Output Token Limits
TL;DR
- Most users don't need to set
maxOutputTokens— the system picks the optimal value automatically based on your processing interval. - The default limit is 128 effective tokens/second per stream. If you need more, reach out at founders@overshoot.ai and we'll increase it.
- Longer intervals = more tokens per request. A 2s interval allows up to 256 tokens per response.
- Set once at stream creation — cannot be changed mid-stream.
- Does not affect billing. Billing is based on stream duration, not token output.
How It Works
The maxOutputTokens parameter controls how many tokens the model can produce for each individual inference request. The system validates this against your stream's request rate:
effective_tokens_per_second = maxOutputTokens / intervalWhere interval is delay_seconds (clip mode) or interval_seconds (frame mode). This value must not exceed 128 tok/s.
If You Don't Set maxOutputTokens
The system automatically picks the highest value that fits within the rate limit:
maxOutputTokens = floor(128 × interval)This is the recommended approach for most users — you get the maximum possible output length for your chosen interval without doing any math.

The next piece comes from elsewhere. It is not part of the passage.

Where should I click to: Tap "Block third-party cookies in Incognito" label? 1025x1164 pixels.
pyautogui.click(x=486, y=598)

If You Set maxOutputTokens Explicitly
The API validates your value. If it would exceed the rate limit, the request is rejected with HTTP 422:
Effective output token rate (150.0 tok/s) exceeds maximum of 128 tok/s.

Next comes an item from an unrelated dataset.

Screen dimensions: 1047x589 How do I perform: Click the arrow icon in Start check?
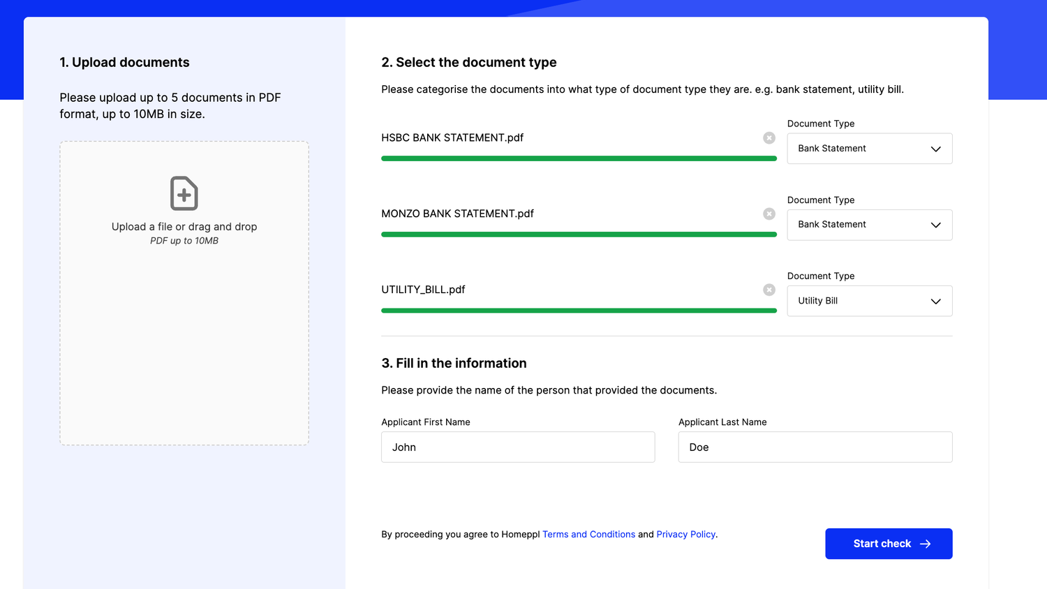point(926,544)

max_output_tokens (300) / interval (2s) must be <= 128.
Reduce max_output_tokens to at most 256.The error message is self-documenting — it shows the math and tells you the maximum allowed value.
The Formula
| Term | Definition |
|---|---|
maxOutputTokens | Max tokens per single inference request |
requests_per_second | 1 / delay_seconds (clip) or 1 / interval_seconds (frame) |
effective_tokens_per_second | maxOutputTokens × requests_per_second |
Constraint: effective_tokens_per_second ≤ 128
Quick Reference
| Mode | Interval | Requests/sec | Auto-defaulted maxOutputTokens |
|---|---|---|---|
| Clip | 0.5s delay | 2 | 64 |
| Clip | 1.0s delay | 1 | 128 |
| Clip | 5.0s delay | 0.2 | 640 |
| Frame | 0.2s interval | 5 | 25 |
| Frame | 0.5s interval | 2 | 64 |
| Frame | 1.0s interval | 1 | 128 |
| Frame | 2.0s interval | 0.5 | 256 |
Key insight: Longer intervals = more tokens per request. If you need longer model responses, increase your processing interval.
Examples
Auto-default (recommended)
const vision = new RealtimeVision({
apiKey: 'your-api-key',
model: 'Qwen/Qwen3.5-9B',
prompt: 'Describe what you see',
source: { type: 'camera', cameraFacing: 'environment' },
mode: 'frame',
frameProcessing: { interval_seconds: 2 },
onResult: (result) => {
console.log(result.result)
}
})
// maxOutputTokens auto-set to 256 (floor(128 × 2))Explicit value — accepted
const vision = new RealtimeVision({
apiKey: 'your-api-key',
model: 'Qwen/Qwen3.5-9B',
prompt: 'Is there a person? Answer yes or no.',
source: { type: 'camera', cameraFacing: 'environment' },
mode: 'frame',
frameProcessing: { interval_seconds: 2 },
maxOutputTokens: 200, // 200 / 2 = 100 tok/s ≤ 128 ✓
onResult: (result) => {
console.log(result.result)
}
})Explicit value — rejected
const vision = new RealtimeVision({
apiKey: 'your-api-key',
model: 'Qwen/Qwen3.5-9B',
prompt: 'Describe everything in detail',
source: { type: 'camera', cameraFacing: 'environment' },
mode: 'frame',
frameProcessing: { interval_seconds: 2 },
maxOutputTokens: 300, // 300 / 2 = 150 tok/s > 128 ✗ → 422 error
onResult: (result) => {
console.log(result.result)
}
})
// Error: Reduce max_output_tokens to at most 256Detecting Truncation
When the model's response exceeds maxOutputTokens, it gets cut off. You can detect this via the finish_reason field:
onResult: (result) => {
if (result.finish_reason === 'length') {
console.warn('Output was truncated')
// Consider increasing maxOutputTokens or using a longer interval
}
}See Output — Finish Reason for all possible values.